Gabon's uranium mining was much less ad hoc (dare I say: deterritorialized?). More systemized "sociotechnical transformation." Is this a kind of diffusion? Can you diffuse a somatechnology? A sociotechnology? Actually that should be one of my questions. The Rogers talks about technology being diffused as requiring a hardware and a software; what if there is no hardware?
Relationship of Gabonese state to all of this is fascinating. A more in-depth reading of this for me would require a bunch of background research on who was in charge of the Gabonese state at this time and what their motivations were. This process created Gabonese citizens but also changed the French companies that were doing mining. (Also gender in here is basically ignored.)
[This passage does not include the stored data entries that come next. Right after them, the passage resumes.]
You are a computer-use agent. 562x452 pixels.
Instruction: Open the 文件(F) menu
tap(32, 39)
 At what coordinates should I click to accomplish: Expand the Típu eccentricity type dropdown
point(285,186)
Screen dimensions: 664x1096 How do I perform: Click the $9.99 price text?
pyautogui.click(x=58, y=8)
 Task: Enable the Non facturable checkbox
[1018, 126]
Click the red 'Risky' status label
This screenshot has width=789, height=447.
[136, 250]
Workplace safety was handled not by experts but by foremen who were given specific sets of rules to make people follow. "far from removing the arbitrariness of colonial power, [this] opacity simply shifted that power into another register." (713-14)
"In Madagascar it was not the presence, but rather the absence, of
nuclear rupture-talk that was striking.There was no larger 'nukespeak' - of either the romantic or the apocalyptic variety - in the Androy desert." (718) This led to no understanding of the dangers of radiation or the value of labor. Even in Gabon, the danger of radiation was transmitted "not as knowledge, but as discipine."
"In practice, however, mobility was bounded in all kinds of ways. Access to knowledge that would promote mobility was controlled by French experts and limited to those deemed appropriately 'evolved'. The skills in question were never purely technical, but always sociotechnical. This hy- bridity functioned to control mobility. Thus Merina in Madagascar who had acquired the proper technical qualifications still could not fill supervi- sory positions on the same terms as the French for 'psychological' reasons, and Gabonization was not just about job training, but about creating 'modern' lifestyles. Such sociotechnical practices conjugated colonial power relations into a technological future." (719) IMPORTANT.